Trump Secretary of State Mike Pompeo met last week with North Korean officials in an effort to follow up on Donald's recent summit with the North Korean dictator, and it turns out that—surprise!—North Korea isn't nearly as interested in denuclearization as the White House team were convinced they were.
In fact, now that they've got their desired photo-op done and over with they were more than happy to tell the United States to pound sand, mocking U.S. demands for speedy denuclearization "regrettable" and "gangster-like" in a statement issued after Pompeo had departed.
“We had expected that the U.S. side would offer constructive measures that would help build trust based on the spirit of the leaders’ summit ... we were also thinking about providing reciprocal measures,” it said. “However, the attitude and stance the United States showed in the first high-level meeting (between the countries) was no doubt regrettable. Our expectations and hopes were so naive it could be called foolish.”
Translation: We have no intention of denuclearizing.

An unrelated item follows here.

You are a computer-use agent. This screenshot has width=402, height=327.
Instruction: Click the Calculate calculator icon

The offer, which as been made repeatedly to past presidents, was meant to get Trump on a plane and deliver pictures of North Korean strongman Kim Jong Murderboy being respected on the world stage. Show's over, morons.

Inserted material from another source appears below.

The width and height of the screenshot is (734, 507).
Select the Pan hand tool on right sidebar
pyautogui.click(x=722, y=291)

Despite Trump idiotically tweeting after his own meeting that there is "no longer a Nuclear Threat" from North Korea, this is playing out exactly as most experts predicted it would. North Korea has incessantly dangled promises of denuclearization as a bargaining chip, in return for lifting punishing economic sanctions and world guarantees that no nation will lift a finger against the brutal North Korean dictatorship; such guarantees are in fact the sole reason the regime has pursued nuclear capabilities to begin with.
They will not be giving up the only thing that got an American president on a plane to begin with—at least, not unless the Trump team is willing to provide them with a United States guarantee of non-aggression even more compelling than an array of nuclear-tipped intercontinental missiles would be. The nuclear threat is what the regime dangles to get actors to the table; once at the table, the intent is, as always, to press for the lifting of sanctions without giving away that one all-important bargaining chip.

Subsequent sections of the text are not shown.